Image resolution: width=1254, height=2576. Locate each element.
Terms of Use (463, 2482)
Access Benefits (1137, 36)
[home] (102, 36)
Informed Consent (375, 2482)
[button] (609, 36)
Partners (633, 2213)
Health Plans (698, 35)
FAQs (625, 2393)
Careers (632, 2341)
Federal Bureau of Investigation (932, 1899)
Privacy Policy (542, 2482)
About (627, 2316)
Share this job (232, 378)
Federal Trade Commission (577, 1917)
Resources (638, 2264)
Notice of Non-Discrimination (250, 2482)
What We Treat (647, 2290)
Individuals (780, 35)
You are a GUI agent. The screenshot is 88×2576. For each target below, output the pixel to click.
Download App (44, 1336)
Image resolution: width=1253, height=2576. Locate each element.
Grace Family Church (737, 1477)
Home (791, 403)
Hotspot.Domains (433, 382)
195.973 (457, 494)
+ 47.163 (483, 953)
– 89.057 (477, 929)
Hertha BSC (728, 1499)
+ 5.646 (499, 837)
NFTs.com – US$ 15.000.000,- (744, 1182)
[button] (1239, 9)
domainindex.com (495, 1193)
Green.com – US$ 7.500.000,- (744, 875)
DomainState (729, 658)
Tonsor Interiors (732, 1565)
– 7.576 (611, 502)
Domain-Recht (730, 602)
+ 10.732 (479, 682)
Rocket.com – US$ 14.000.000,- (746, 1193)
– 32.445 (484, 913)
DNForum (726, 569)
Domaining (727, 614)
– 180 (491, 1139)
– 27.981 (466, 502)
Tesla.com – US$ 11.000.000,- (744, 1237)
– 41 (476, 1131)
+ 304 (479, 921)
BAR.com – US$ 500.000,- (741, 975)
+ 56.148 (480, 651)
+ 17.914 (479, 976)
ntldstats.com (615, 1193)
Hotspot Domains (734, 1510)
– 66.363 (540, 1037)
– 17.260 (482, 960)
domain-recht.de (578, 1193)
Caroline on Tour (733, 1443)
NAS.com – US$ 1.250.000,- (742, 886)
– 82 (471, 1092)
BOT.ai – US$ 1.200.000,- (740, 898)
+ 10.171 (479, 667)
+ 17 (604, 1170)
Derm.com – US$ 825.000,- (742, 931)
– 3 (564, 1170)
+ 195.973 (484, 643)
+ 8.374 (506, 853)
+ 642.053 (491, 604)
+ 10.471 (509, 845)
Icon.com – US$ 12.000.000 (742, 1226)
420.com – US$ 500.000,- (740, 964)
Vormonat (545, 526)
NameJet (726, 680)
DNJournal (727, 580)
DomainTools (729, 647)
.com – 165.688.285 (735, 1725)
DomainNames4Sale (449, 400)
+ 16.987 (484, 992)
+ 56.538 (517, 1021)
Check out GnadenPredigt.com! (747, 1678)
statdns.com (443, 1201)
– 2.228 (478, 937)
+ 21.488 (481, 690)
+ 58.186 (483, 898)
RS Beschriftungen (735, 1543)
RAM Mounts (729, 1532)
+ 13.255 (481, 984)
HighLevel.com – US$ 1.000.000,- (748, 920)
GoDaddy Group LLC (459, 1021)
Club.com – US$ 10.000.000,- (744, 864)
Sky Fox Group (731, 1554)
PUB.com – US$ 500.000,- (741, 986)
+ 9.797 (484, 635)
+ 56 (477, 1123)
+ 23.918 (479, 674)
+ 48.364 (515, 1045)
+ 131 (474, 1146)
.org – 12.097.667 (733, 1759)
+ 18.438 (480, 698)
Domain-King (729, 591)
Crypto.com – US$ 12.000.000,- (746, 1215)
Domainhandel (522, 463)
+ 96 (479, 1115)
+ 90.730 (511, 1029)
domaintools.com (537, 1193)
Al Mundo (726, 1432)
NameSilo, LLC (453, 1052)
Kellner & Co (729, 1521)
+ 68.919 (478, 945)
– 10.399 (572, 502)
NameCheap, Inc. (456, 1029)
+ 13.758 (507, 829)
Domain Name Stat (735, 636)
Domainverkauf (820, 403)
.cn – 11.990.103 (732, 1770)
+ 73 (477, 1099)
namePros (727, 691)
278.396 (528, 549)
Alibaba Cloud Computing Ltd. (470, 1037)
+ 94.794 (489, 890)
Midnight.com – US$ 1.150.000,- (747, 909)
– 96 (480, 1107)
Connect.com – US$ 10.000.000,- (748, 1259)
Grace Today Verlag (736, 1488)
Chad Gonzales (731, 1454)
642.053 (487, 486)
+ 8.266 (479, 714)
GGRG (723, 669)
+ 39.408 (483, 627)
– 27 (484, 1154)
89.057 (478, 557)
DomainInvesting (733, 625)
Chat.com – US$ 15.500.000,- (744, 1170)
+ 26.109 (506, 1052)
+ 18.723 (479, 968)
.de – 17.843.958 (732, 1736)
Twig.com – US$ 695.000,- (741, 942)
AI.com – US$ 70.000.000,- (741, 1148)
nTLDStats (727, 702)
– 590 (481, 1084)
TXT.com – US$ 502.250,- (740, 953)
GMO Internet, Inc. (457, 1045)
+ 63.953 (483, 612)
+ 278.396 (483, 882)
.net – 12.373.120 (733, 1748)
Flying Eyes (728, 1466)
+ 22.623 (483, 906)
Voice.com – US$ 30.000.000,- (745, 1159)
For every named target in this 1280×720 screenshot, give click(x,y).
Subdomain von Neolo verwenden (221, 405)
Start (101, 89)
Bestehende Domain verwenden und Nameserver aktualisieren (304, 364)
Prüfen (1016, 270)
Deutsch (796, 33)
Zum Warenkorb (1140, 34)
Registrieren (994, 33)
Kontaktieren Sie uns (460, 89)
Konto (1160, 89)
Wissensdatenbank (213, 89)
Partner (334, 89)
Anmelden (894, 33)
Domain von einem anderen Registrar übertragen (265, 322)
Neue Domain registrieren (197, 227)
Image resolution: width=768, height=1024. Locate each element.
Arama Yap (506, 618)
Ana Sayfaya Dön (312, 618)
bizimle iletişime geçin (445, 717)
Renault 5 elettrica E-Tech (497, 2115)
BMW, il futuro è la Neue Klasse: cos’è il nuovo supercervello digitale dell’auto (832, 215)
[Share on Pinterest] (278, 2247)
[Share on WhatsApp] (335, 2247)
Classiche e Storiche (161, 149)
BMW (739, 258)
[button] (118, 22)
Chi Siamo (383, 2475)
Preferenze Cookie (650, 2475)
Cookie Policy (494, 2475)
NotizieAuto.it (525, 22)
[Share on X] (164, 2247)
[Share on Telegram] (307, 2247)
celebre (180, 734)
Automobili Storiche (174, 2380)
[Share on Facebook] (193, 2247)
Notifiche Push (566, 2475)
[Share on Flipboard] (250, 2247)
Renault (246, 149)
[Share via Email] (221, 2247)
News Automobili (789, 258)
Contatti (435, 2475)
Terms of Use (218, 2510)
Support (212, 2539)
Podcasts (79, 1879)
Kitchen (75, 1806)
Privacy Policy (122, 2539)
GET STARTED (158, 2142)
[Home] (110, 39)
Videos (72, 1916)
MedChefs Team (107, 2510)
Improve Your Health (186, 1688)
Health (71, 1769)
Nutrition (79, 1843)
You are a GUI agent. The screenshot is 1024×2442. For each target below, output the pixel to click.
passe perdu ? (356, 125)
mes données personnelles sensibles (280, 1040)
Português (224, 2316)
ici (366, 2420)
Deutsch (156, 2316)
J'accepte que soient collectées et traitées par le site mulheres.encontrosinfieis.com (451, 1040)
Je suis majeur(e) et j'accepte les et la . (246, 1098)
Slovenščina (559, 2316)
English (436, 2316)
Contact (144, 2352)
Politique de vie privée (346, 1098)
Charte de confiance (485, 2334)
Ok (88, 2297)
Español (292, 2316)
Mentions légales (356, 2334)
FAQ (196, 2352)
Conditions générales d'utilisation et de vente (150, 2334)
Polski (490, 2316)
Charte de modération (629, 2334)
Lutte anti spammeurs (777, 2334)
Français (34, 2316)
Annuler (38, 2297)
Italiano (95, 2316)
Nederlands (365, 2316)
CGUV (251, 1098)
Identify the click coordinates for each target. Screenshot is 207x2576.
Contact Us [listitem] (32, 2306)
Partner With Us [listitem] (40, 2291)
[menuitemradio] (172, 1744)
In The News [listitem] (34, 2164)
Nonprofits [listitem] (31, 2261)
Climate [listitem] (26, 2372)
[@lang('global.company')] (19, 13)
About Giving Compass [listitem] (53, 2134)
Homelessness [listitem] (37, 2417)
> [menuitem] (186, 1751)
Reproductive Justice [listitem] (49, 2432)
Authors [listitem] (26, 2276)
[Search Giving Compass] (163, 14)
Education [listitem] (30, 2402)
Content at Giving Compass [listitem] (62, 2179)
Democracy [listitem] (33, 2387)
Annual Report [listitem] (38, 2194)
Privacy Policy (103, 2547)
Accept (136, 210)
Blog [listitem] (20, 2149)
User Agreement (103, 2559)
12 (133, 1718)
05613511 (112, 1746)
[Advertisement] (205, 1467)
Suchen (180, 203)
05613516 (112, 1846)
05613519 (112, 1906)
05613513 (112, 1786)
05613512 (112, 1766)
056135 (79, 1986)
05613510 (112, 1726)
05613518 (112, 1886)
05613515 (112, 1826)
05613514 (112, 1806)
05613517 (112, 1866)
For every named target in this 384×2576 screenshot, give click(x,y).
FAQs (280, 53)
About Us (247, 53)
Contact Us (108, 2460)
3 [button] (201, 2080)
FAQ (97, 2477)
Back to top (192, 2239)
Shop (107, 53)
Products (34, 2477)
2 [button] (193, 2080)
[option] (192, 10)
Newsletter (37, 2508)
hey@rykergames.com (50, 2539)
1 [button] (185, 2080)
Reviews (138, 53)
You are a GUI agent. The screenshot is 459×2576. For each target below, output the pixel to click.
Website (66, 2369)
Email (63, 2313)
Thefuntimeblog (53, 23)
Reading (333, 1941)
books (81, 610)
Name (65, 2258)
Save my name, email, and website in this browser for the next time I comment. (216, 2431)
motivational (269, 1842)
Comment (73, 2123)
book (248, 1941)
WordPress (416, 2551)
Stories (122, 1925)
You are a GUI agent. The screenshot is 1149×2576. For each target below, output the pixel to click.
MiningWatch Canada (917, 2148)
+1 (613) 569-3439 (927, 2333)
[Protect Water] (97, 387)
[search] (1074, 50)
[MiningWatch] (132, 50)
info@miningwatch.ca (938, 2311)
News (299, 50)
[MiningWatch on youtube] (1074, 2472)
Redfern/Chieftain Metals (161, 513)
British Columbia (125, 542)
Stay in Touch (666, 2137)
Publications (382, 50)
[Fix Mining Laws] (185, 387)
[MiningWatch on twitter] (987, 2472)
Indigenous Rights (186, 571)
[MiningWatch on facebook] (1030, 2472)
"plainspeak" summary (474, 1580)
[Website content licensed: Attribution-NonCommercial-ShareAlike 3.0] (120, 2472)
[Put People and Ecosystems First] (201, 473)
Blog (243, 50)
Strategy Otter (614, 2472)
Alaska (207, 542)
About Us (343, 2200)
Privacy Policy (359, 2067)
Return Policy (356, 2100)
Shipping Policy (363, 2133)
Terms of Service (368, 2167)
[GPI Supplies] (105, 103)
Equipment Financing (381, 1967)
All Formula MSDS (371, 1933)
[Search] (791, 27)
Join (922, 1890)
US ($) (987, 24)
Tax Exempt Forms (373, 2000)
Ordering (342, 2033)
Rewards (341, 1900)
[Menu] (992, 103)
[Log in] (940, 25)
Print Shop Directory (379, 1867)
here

TASK OBJECTIVE: In the entries above, find the line holding "Health (71, 1769)" and the line holding "Polski (490, 2316)", then retype exactly those two lines and every line between them, and nothing else.

COMPLETED TASK:
Health (71, 1769)
Nutrition (79, 1843)
You are a GUI agent. The screenshot is 1024×2442. For each target below, output the pixel to click.
passe perdu ? (356, 125)
mes données personnelles sensibles (280, 1040)
Português (224, 2316)
ici (366, 2420)
Deutsch (156, 2316)
J'accepte que soient collectées et traitées par le site mulheres.encontrosinfieis.com (451, 1040)
Je suis majeur(e) et j'accepte les et la . (246, 1098)
Slovenščina (559, 2316)
English (436, 2316)
Contact (144, 2352)
Politique de vie privée (346, 1098)
Charte de confiance (485, 2334)
Ok (88, 2297)
Español (292, 2316)
Mentions légales (356, 2334)
FAQ (196, 2352)
Conditions générales d'utilisation et de vente (150, 2334)
Polski (490, 2316)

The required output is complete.